▶ [SELECTED EXTRACT]:

There are many more concepts that have been added to standards such as std::incrementable etc.. Have a look at Standard Library concepts as a good starting point.

As of c++14, the standard binary functions do most of the work for us for the majority of operators.
#include <utility>
#include <iostream>
#include <string>
#include <algorithm>
#include <cassert>
template<class X, class Y, class Op>
struct op_valid_impl
{
template<class U, class L, class R>
static auto test(int) -> decltype(std::declval<U>()(std::declval<L>(), std::declval<R>()),
void(), std::true_type());
template<class U, class L, class R>
static auto test(...) -> std::false_type;
using type = decltype(test<Op, X, Y>(0));
};
template<class X, class Y, class Op> using op_valid = typename op_valid_impl<X, Y, Op>::type;
namespace notstd {
struct left_shift {
template <class L, class R>
constexpr auto operator()(L&& l, R&& r) const
noexcept(noexcept(std::forward<L>(l) << std::forward<R>(r)))
-> decltype(std::forward<L>(l) << std::forward<R>(r))
{
return std::forward<L>(l) << std::forward<R>(r);
}
};
struct right_shift {
template <class L, class R>
constexpr auto operator()(L&& l, R&& r) const
noexcept(noexcept(std::forward<L>(l) >> std::forward<R>(r)))
-> decltype(std::forward<L>(l) >> std::forward<R>(r))

▶ [STORED RECORDS]:
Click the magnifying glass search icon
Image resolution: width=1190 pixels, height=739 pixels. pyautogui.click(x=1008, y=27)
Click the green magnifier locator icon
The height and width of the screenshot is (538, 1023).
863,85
--
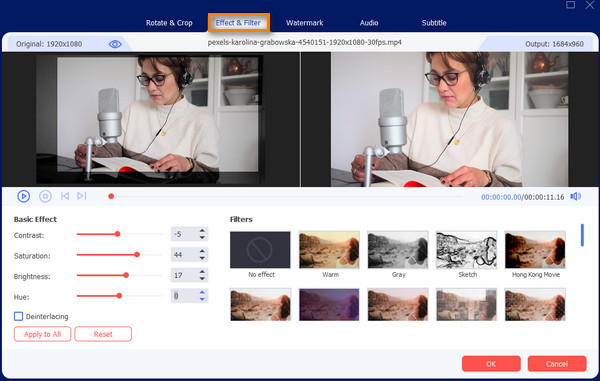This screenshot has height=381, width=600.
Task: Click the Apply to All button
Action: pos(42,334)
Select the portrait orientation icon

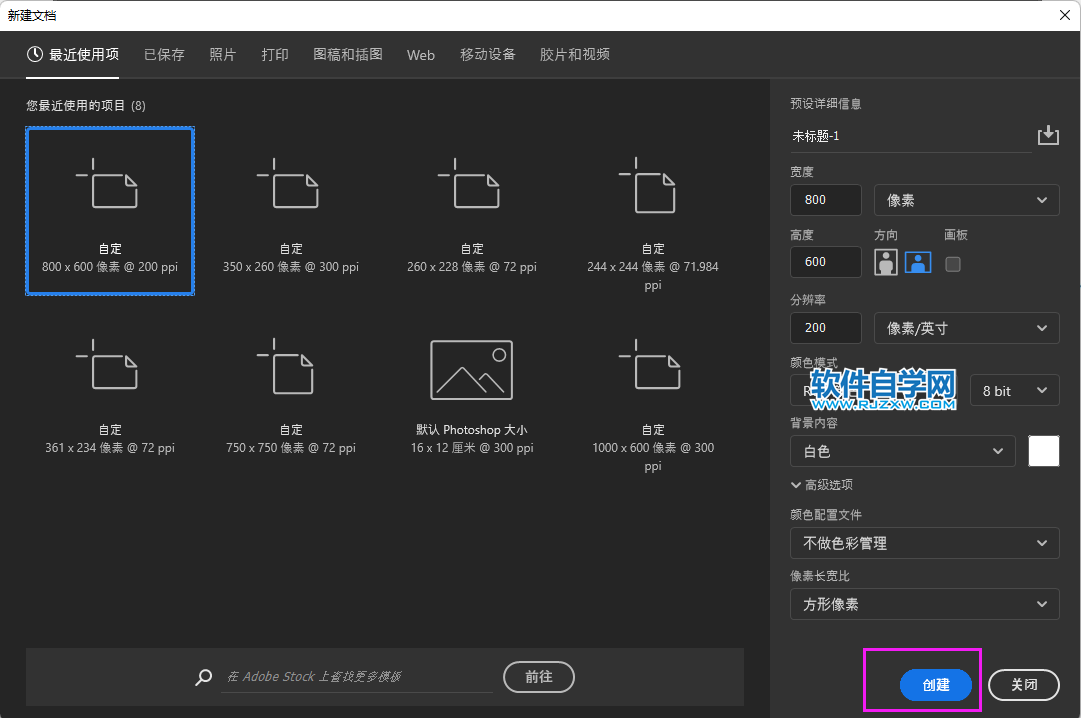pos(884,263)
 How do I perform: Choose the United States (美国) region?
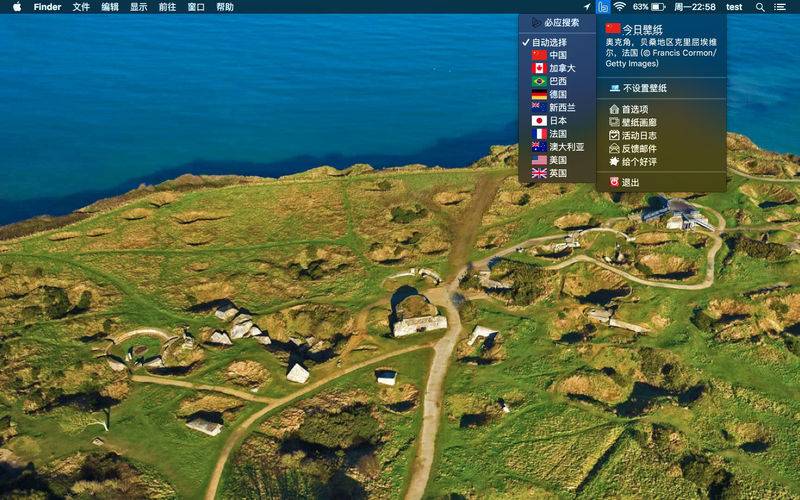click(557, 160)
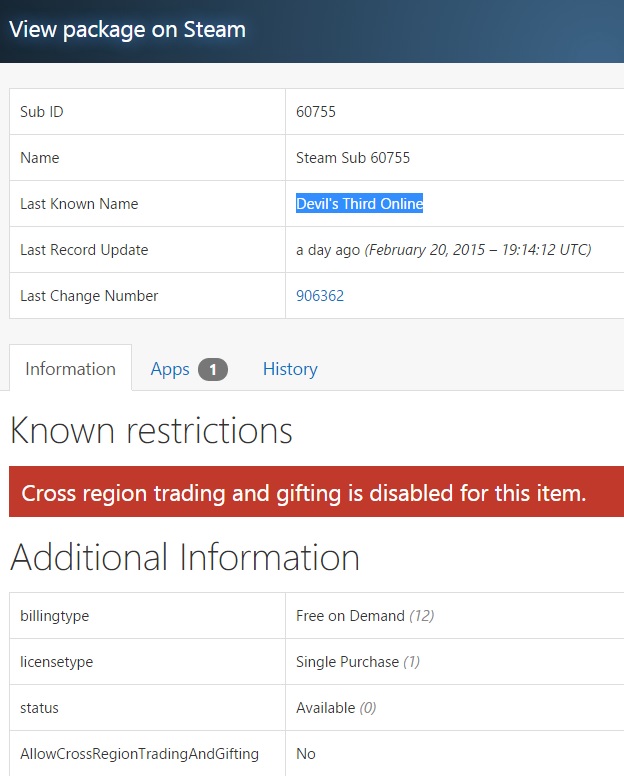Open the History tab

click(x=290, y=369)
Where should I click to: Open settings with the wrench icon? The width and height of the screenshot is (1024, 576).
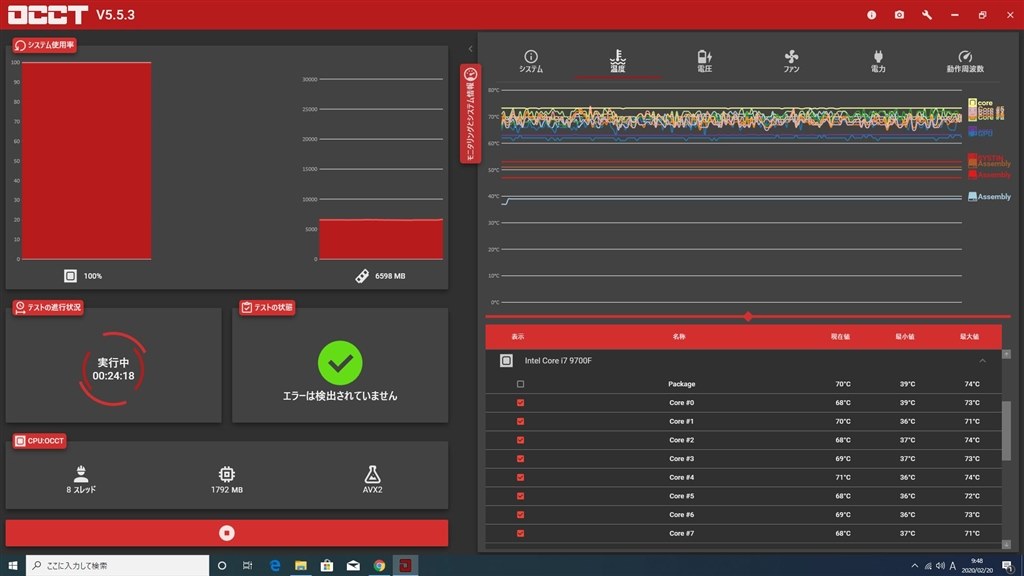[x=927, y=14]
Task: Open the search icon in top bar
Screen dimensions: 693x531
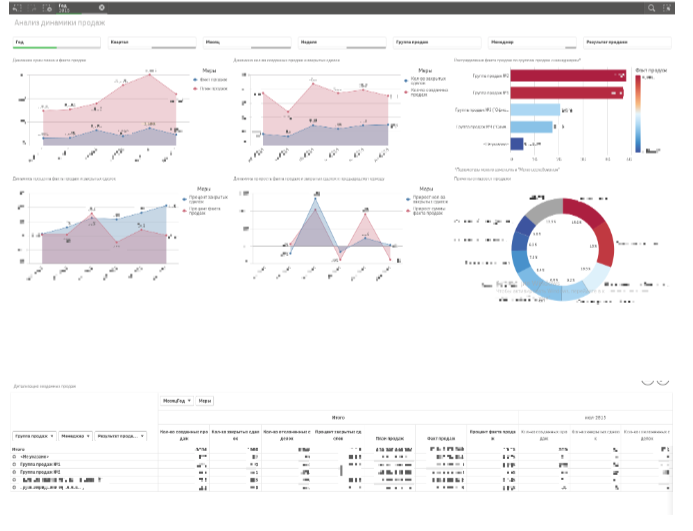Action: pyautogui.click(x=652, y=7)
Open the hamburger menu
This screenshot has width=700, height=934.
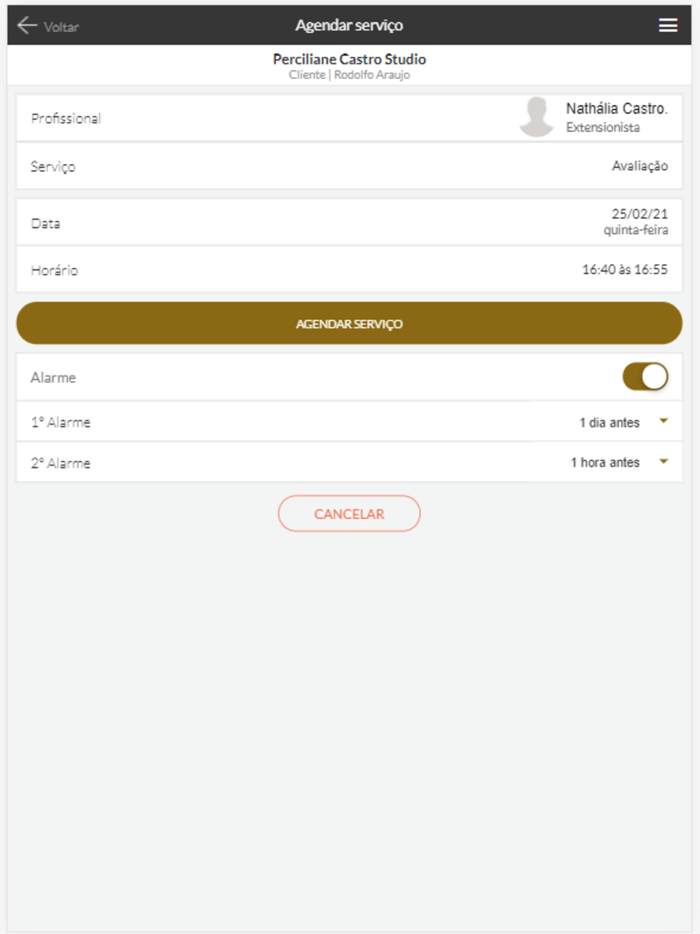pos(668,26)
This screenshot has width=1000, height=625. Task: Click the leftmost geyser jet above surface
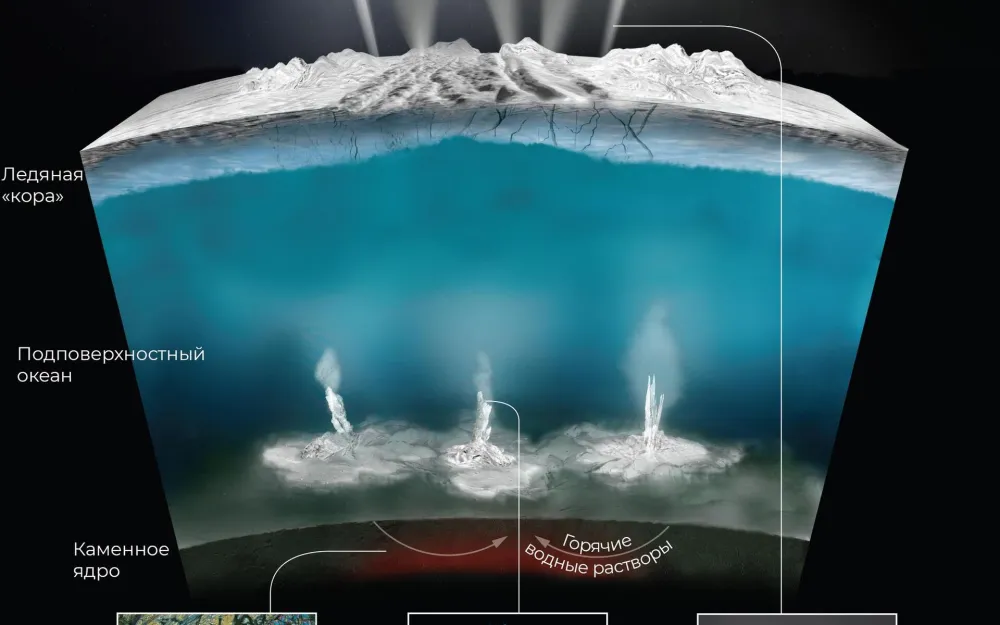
...
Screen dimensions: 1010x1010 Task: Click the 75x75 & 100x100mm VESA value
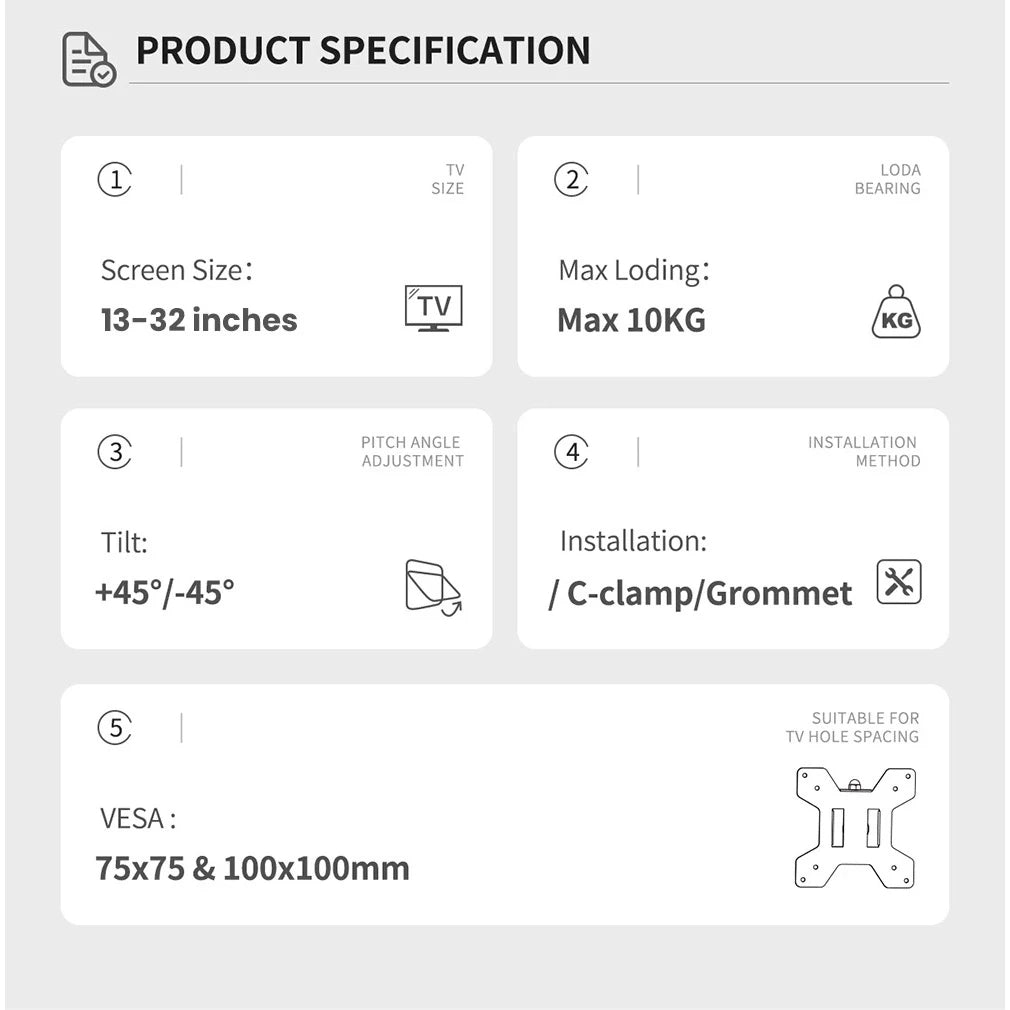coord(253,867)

▶ [YOUR OBJECTIVE]: From the excerpt on detecting valid C++ operators, copy the passage starting at "-> decltype(std::forward<L>(l) <<" and ending at "decltype(std::forward<L>(l) >> std::forward<R>(r))", and output it unchanged.

▶ [OUTPUT FOR THIS EXERCISE]:
-> decltype(std::forward<L>(l) << std::forward<R>(r))
{
return std::forward<L>(l) << std::forward<R>(r);
}
};
struct right_shift {
template <class L, class R>
constexpr auto operator()(L&& l, R&& r) const
noexcept(noexcept(std::forward<L>(l) >> std::forward<R>(r)))
-> decltype(std::forward<L>(l) >> std::forward<R>(r))